Many people especially women try to balance their feet, knees and thighs, above a toilet seat, such that they do not touch it and yet, land their pee where it should.
All who have mastered this art of life think that this is the way to ensure they don’t get in touch with germs and bacteria that’s usually floating on toilet seats especially public toilet seats. Isn’t it? Well, if you nodded your head, you are in for a surprise.
While this is a good temporary solution, this habit can potentially form secondary problems over time.
1. You might be at higher risk for urinary tract infections.
When you squat over the toilet when relieving yourself, your pelvic floor muscles are about 40% tensed and your bladder is not completely relaxed. So when you stand up, you’ll probably have a bit of urine left inside. That residual urine can create bacteria and lead to a higher risk of contracting a urinary tract infection.
2. You may experience the uncomfortable sensation of always needing to pee.
The urine left inside your bladder will put you at risk of an accidental leak when you sneeze, jump, laugh, or cough. It can also irritate the inside of the bladder, making you feel as if you have to go more urgently or more often than you really do.
3. Your bladder can become weaker over time.
When you hover or squat over the toilet when you pee, you are not using your pelvic muscles in a natural way. So if you use the toilet this way very often, you are, in a way, training your muscles not to relax, and after many years, your bladder can become weaker.

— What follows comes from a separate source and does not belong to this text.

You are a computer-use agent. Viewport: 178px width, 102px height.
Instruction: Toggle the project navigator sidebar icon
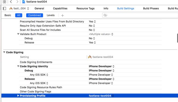point(4,8)
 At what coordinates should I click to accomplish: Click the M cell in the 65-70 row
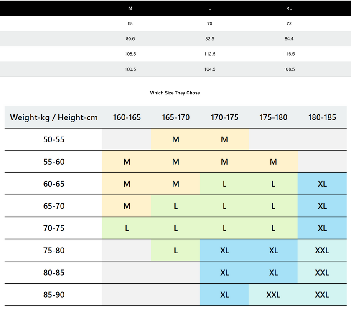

4. If you must relieve yourself, then fully squatting is preferred over the semi-squat.
The full squat is the squat you do when you have to go urgently and are in the middle of nowhere, which is unobstructed and goes even lower than when you sit down. Doing this squat instead of the semi-squat you do when you hover over a toilet might be better for your health because your pelvic and bladder muscles are more relaxed in this position.